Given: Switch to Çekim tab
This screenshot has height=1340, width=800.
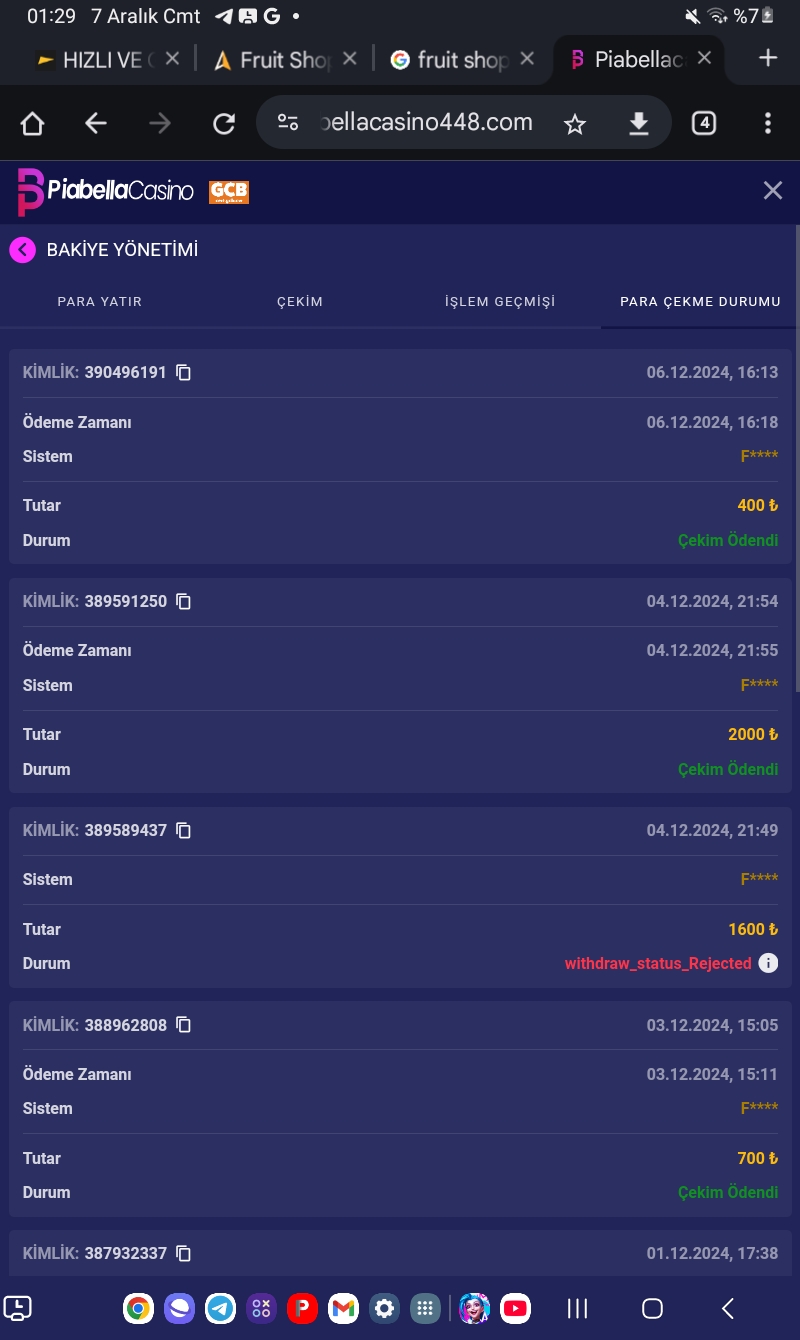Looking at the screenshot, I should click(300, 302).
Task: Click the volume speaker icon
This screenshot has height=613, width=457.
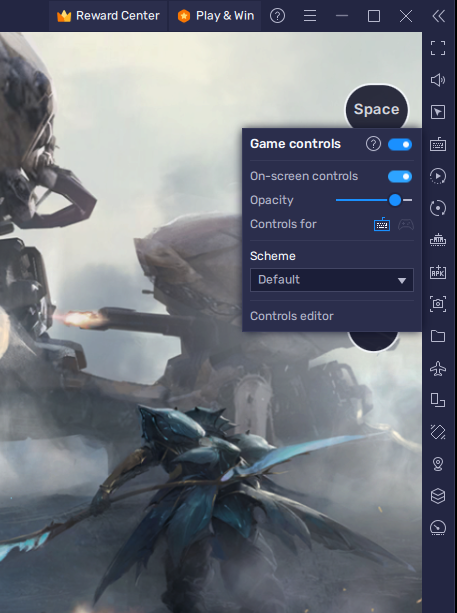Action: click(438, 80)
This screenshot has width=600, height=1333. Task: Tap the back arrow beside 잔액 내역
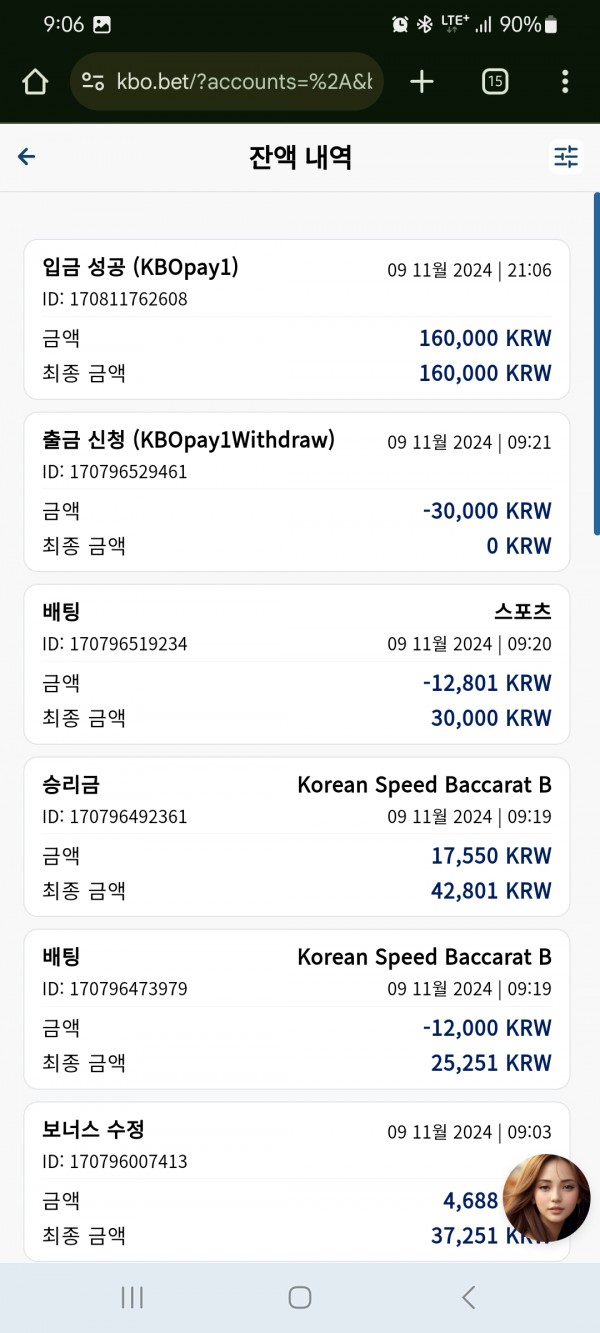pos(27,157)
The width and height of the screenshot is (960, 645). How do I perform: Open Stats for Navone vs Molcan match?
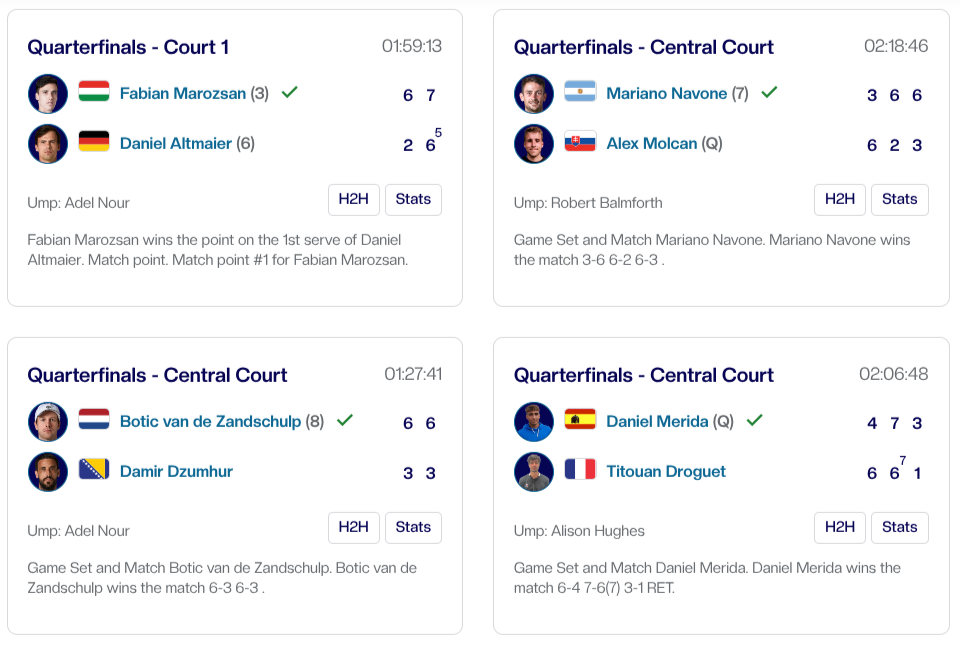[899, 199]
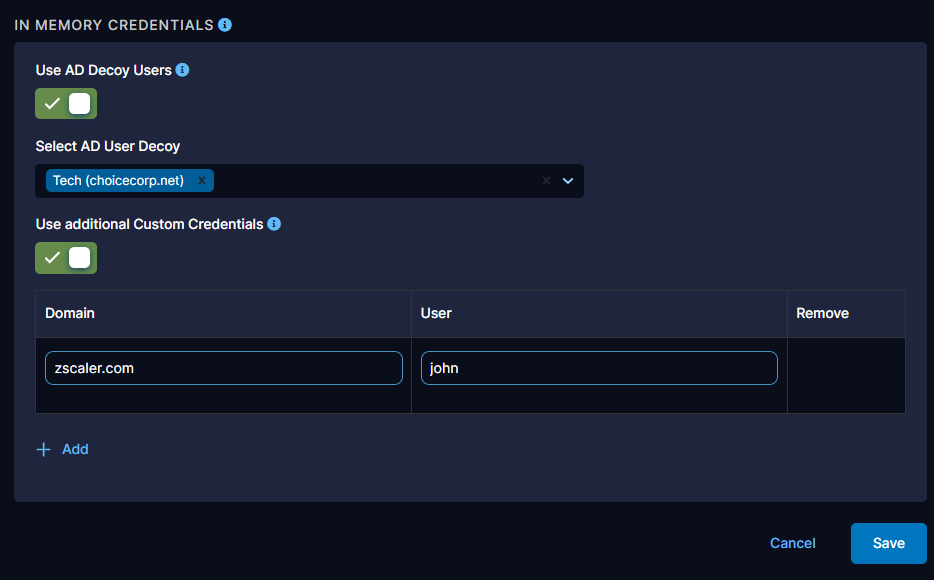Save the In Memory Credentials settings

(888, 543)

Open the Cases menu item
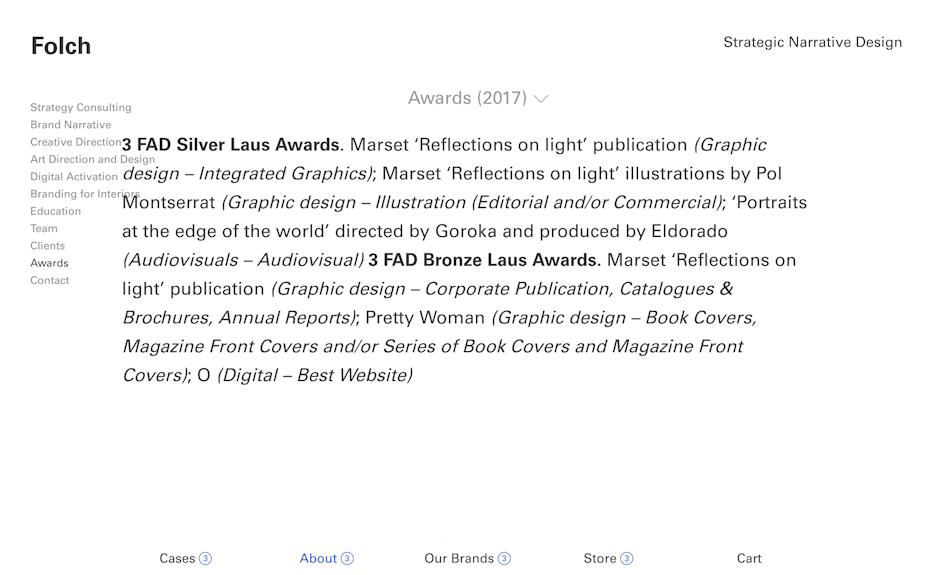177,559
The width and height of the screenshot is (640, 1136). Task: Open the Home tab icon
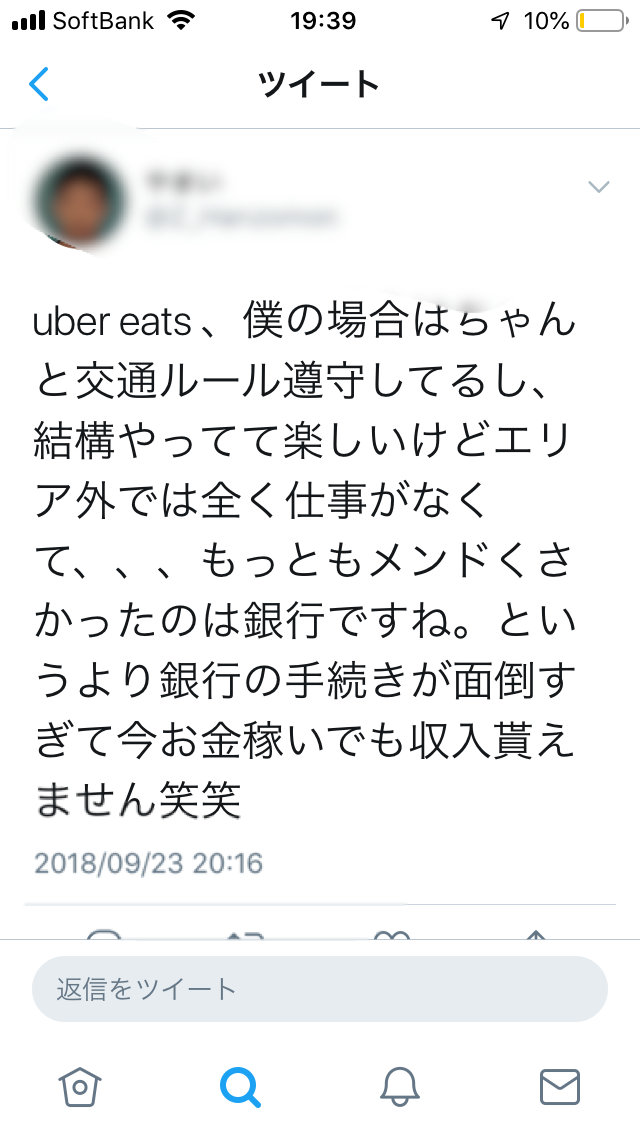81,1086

What is needed
The entries are to be printed exactly as written; the pictures are to be left out.

Task solution
Given: Switch to Çekim tab
This screenshot has height=1340, width=800.
Looking at the screenshot, I should click(300, 302).
Task: Click the volume speaker icon
This screenshot has height=613, width=457.
Action: click(438, 80)
This screenshot has width=600, height=1333. Task: Tap the back arrow beside 잔액 내역
pos(27,157)
The width and height of the screenshot is (960, 645). How do I perform: Open Stats for Navone vs Molcan match?
[899, 199]
Save the In Memory Credentials settings

(888, 543)

Open the Cases menu item
177,559
The width and height of the screenshot is (640, 1136). Task: Open the Home tab icon
81,1086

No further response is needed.